Noem’s rise as a potential contender for the 2024 GOP presidential ticket has been mostly fueled by her hands-off approach to the pandemic - a distinction that may complicate her messaging to a Republican base that has rejected the vaccine in large numbers.
Other party leaders and conservative cable news personalities, facing a fresh wave of infections spurred by the delta virus variant, have sounded the alarm in recent weeks and tried to convince people to get the shot. Republican governors such as Arkansas’ Asa Hutchinson, who recently took over as chairman of the National Governors Association, have called combating vaccine resistance a priority and used their positions to advocate for the shot.
Noem initially championed the arrival of the vaccine, putting out a video message in March to say she was “trusting people to do the right thing” in getting the shot and posting a social media photo of her rolling up a sleeve for it. She also touted how South Dakota initially had one of the country’s highest rates of vaccinations. But the state’s vaccination rate has since tumbled into the bottom half of states, with under half of the total population fully vaccinated against COVID-19. Meanwhile, virus cases in the state have more than doubled in the last two weeks, though the rate remained lower than at any other point besides the early days of the pandemic.
The governor acknowledged the delta variant poses a new risk.
“We might need to really step up our communication so that people understand how the variant is different,” she said. “You might see more communication from us if we start seeing cases dramatically increase.”
Public health officials believe the variant is at least twice as contagious as the original version, but the shots appear to offer robust protection against serious illness for most people. Nearly all COVID-19 deaths in the U.S. are now people who haven’t been vaccinated. Nonetheless, just 57.1% of Americans have received at least one vaccine dose, according to the Centers for Disease Control and Prevention.

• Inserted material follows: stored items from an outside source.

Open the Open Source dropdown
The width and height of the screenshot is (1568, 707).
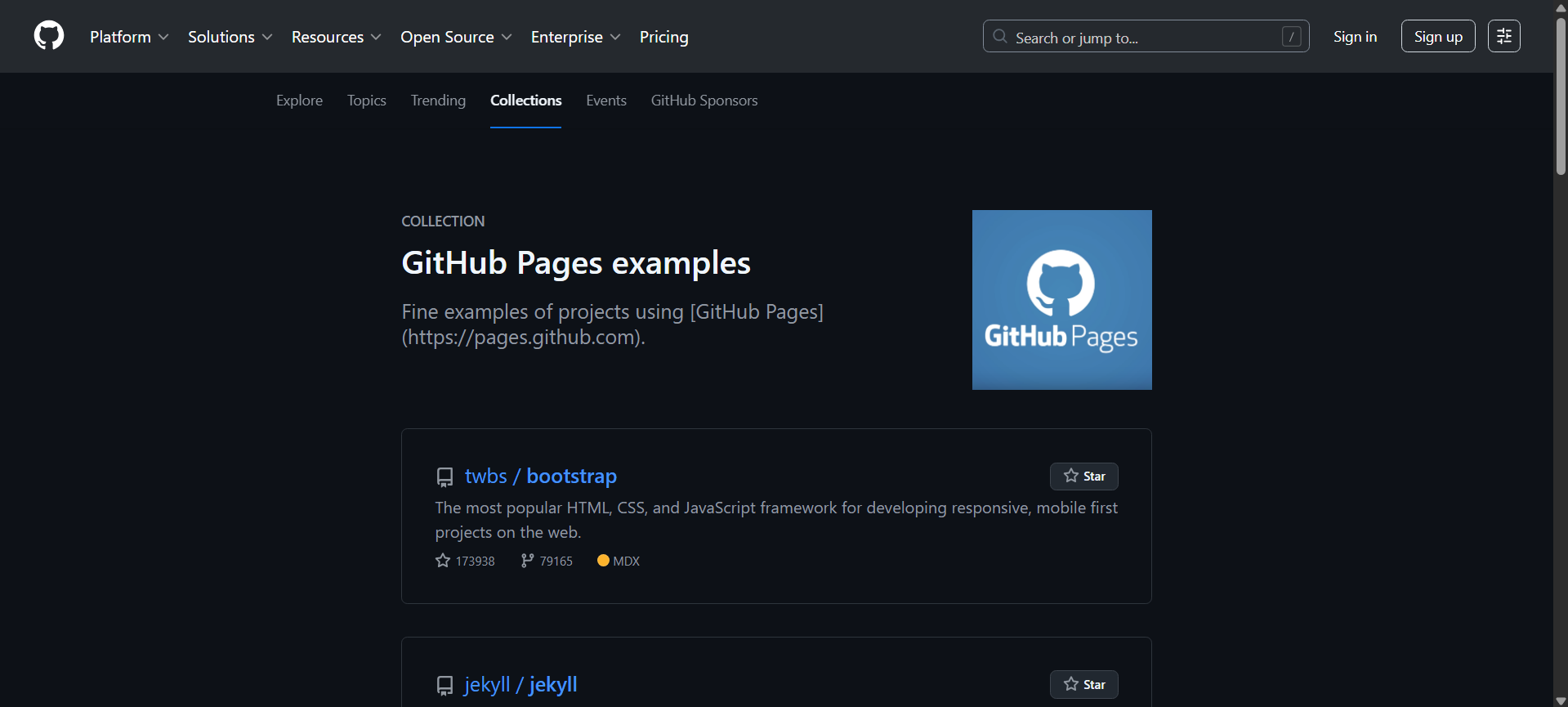coord(456,37)
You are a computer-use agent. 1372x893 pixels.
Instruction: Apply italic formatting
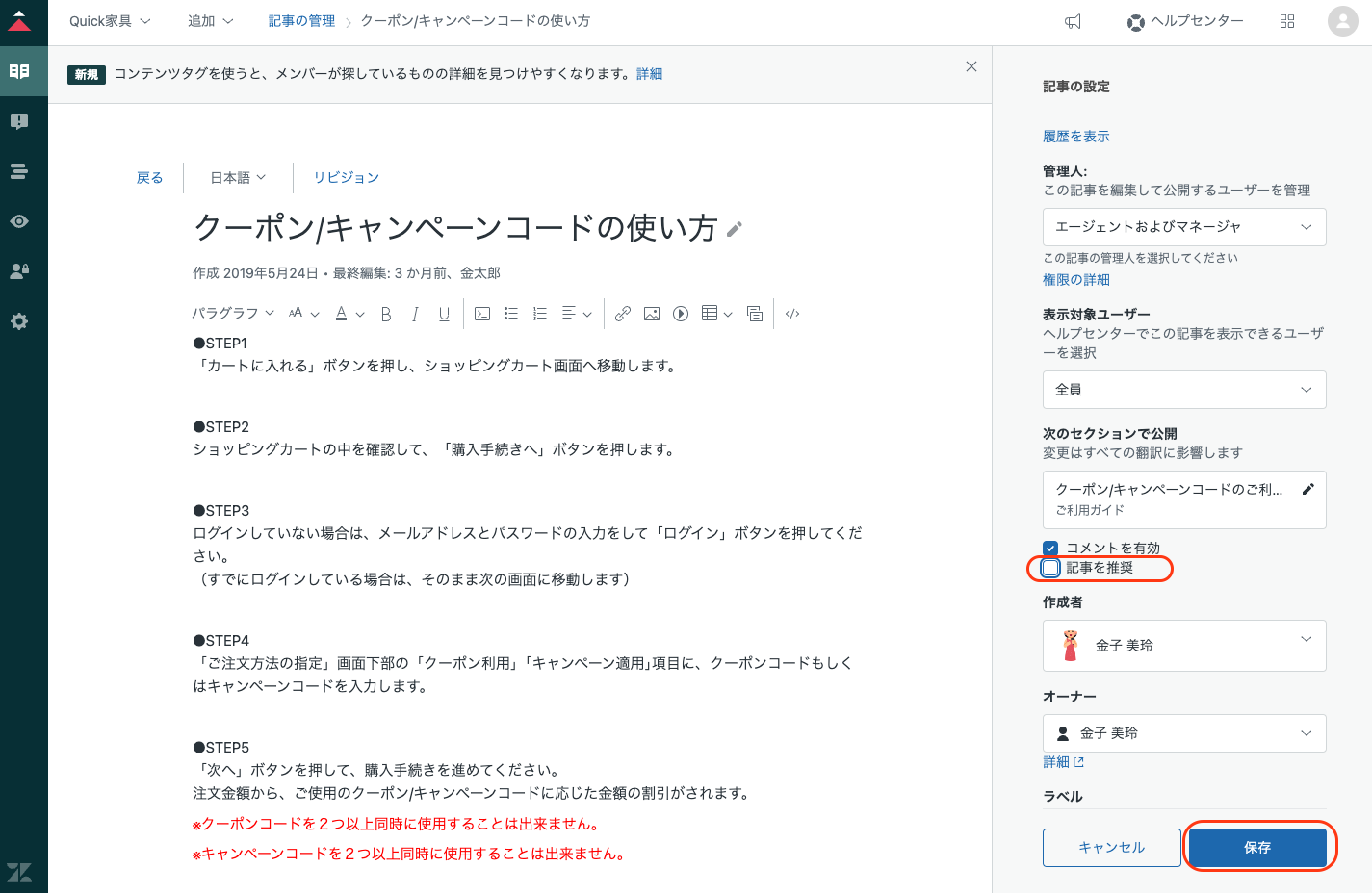tap(415, 313)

Noem has held out against ordering people to wear masks, even as the state last year saw one of the worst virus surges in the country, and has raised doubts about the effectiveness of their widespread use in public. When the CDC this week offered new guidance for vaccinated people to return to wearing masks indoors in areas with high infection rates, she responded with a mocking Twitter meme.

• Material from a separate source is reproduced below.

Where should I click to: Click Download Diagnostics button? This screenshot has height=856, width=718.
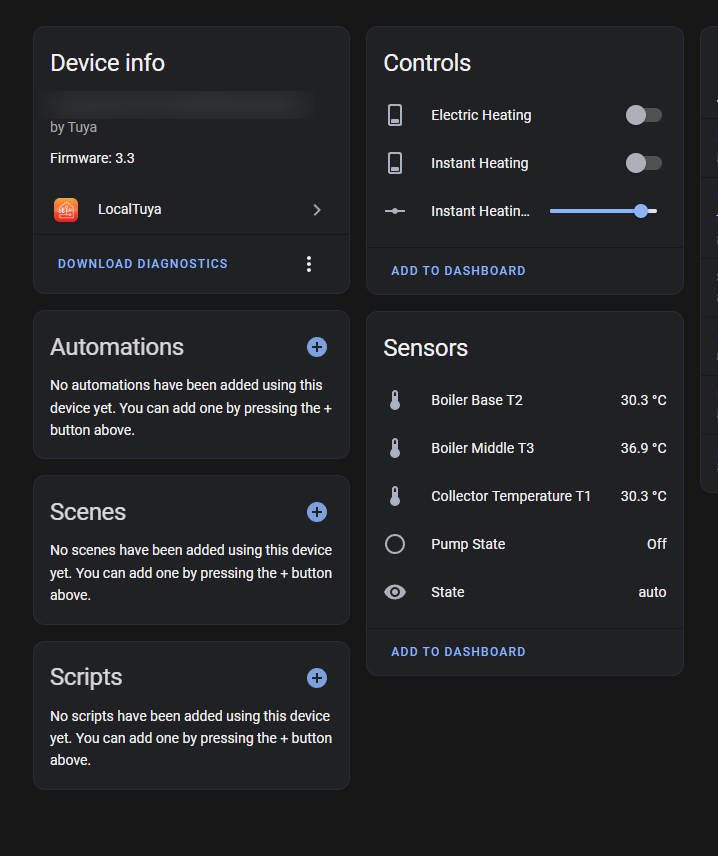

She argued that governors who issued orders aimed at curbing infections were overstepping the bounds of their office.
“Any other governor that took a stronger mitigation measure, they broke their oath to the Constitution,” she said. “Every governor that closed a business could be sued for the taking of that business.”
Her approach has drawn widespread attention, as well as criticism. In a wide-ranging interview with the AP as she returned from a visit to the U.S. border with Mexico, Noem discussed how she has not shied away from controversy during her first term in office, and at times sees the backlash as an advantage.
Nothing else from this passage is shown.